CHARACTERIZATION OF CHOLINERGIC AND NORADRENERGIC SLOW EXCITATORY POSTSYNAPTIC POTENTIALS FROM RAT CEREBRAL CORTICAL-NEURONS

Intracellular recordings from layer V pyramidal neurons in rat somatosensory neocortical slices were used to investigate the effects of electrically stimulating slices known to contain cholinergic and noradrenergic fibers. Repetitive electrical stimulation ventral to the recording site elicited a series of fast excitatory postsynaptic potentials followed by an inhibitory postsynaptic potential. These potentials were followed by a slow excitatory postsynaptic potential that lasted up to tens of seconds. The slow excitatory postsynaptic potential was more prominent when neurons were depolarized to 510 mV below firing threshold and was associated with increased input resistance and generated action potentials.
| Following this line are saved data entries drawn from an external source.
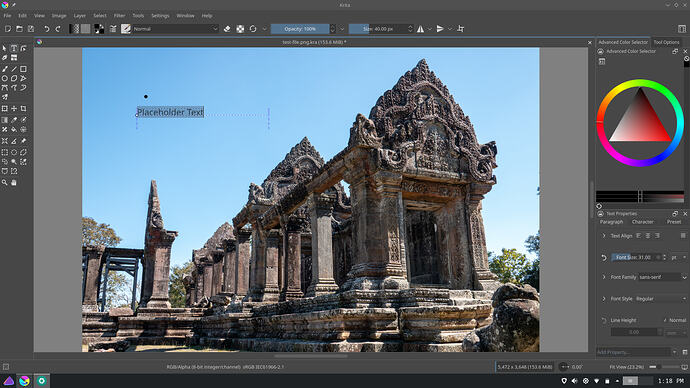The image size is (690, 388).
Task: Open the Filter menu
Action: [x=119, y=15]
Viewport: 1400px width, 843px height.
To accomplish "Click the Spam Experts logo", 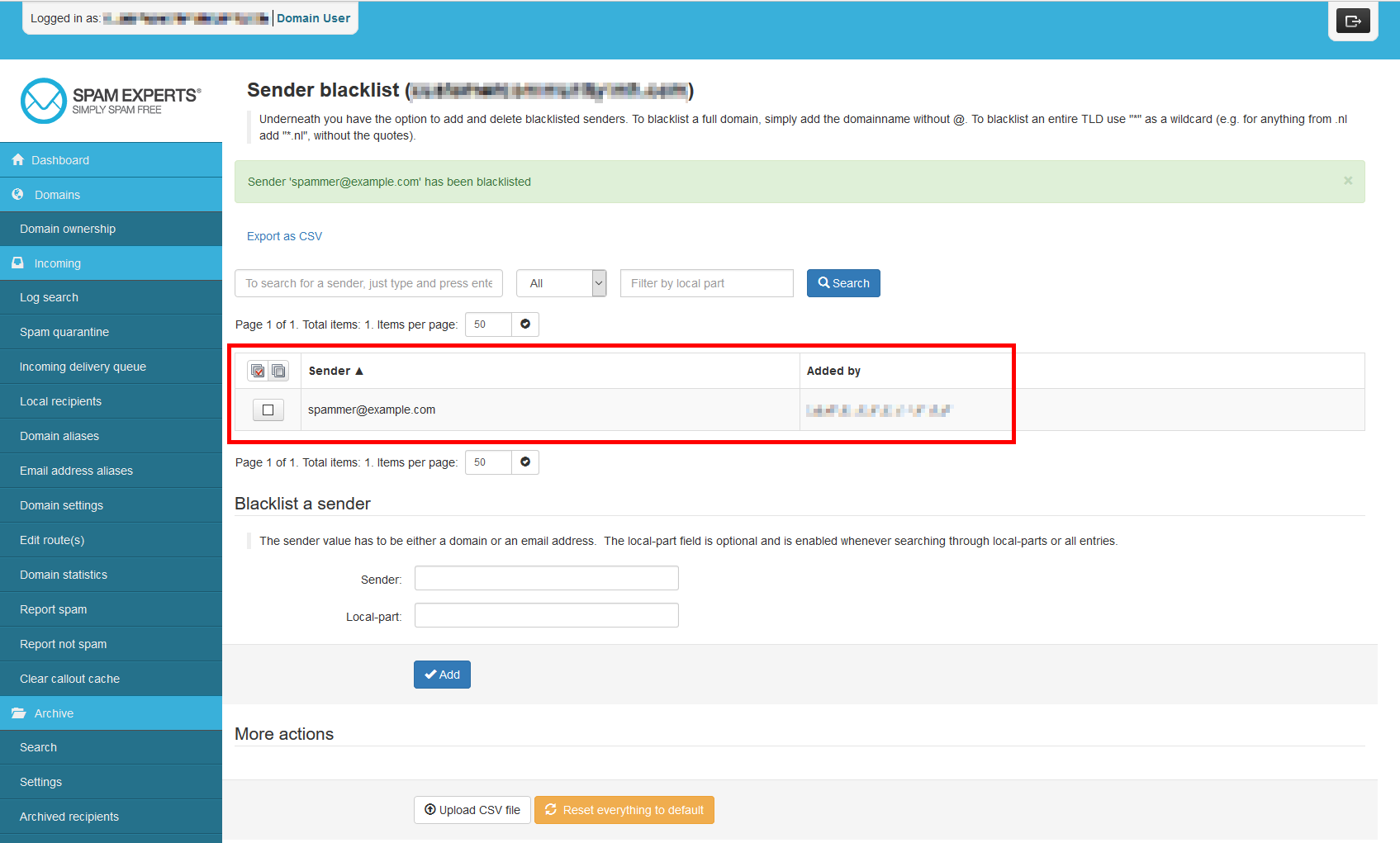I will (111, 101).
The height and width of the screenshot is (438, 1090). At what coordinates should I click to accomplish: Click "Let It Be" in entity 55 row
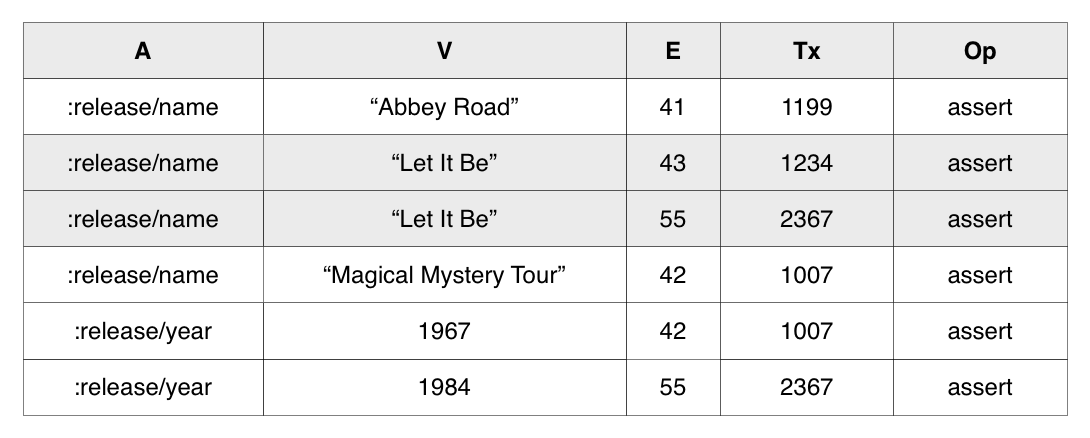pyautogui.click(x=445, y=219)
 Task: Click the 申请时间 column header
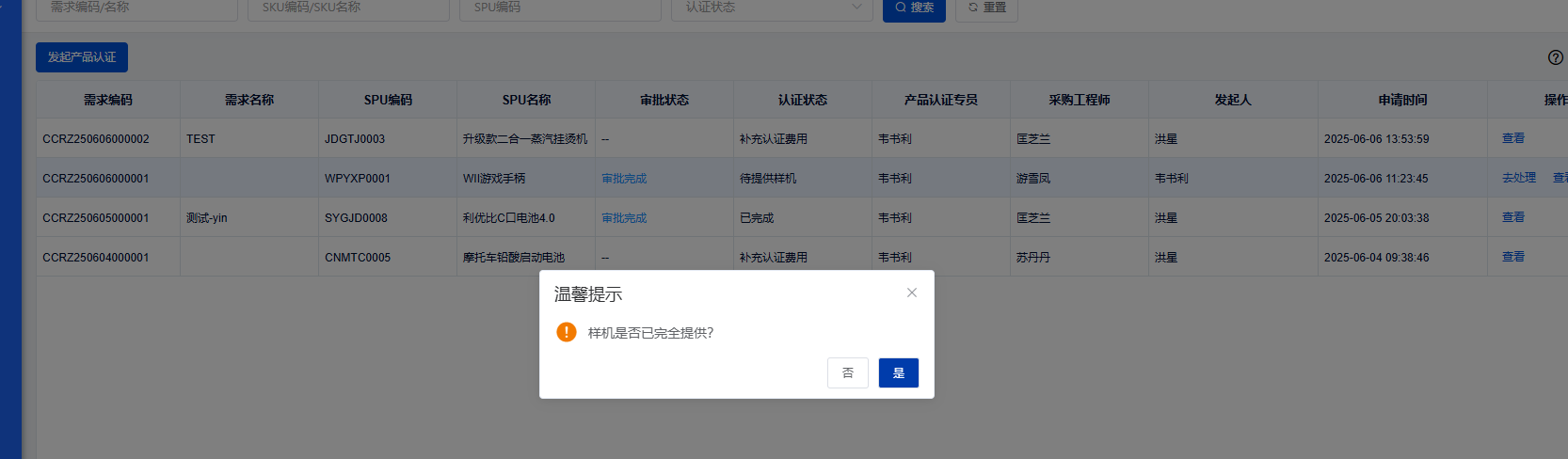coord(1402,100)
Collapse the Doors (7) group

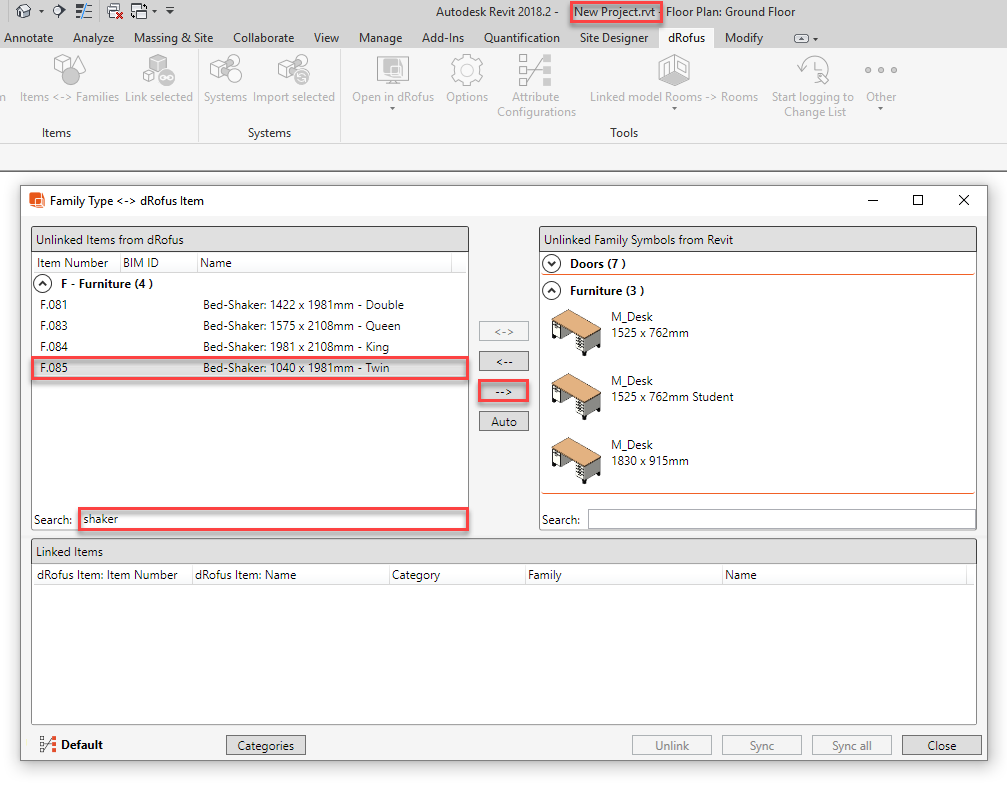coord(551,263)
The slow excitatory postsynaptic potential increased the amplitude of membrane potential oscillations and blocked the slow after hyperpolarization which followed trains of action potentials. The amplitude of the slow excitatory postsynaptic potential was sensitive to extracellular potassium concentration. Blockade of postsynaptic action potentials by QX-314 did not block slow excitatory postsynaptic potentials. Exposure of slices to tetrodotoxin did block slow excitatory postsynaptic potentials, indicating they were dependent on propagated action potentials. Application of antagonists of glutamate and fast GABA responses failed to block slow excitatory postsynaptic potentials. Exposure to atropine or either propanolol or atenolol partially antagonized slow excitatory postsynaptic potentials, but only when atropine was added in combination with one of the other agents was the slow excitatory postsynaptic potential completely blocked. Exposure of slices to eserine, imipramine, or cocaine enhanced slow excitatory postsynaptic potentials. It is concluded that the slow excitatory postsynaptic potential triggered in neocortical slices is a composite of a cholinergic and a noradrenergic slow excitatory postsynaptic potential, and these potentials are capable of altering the firing properties of neurons for tens of seconds.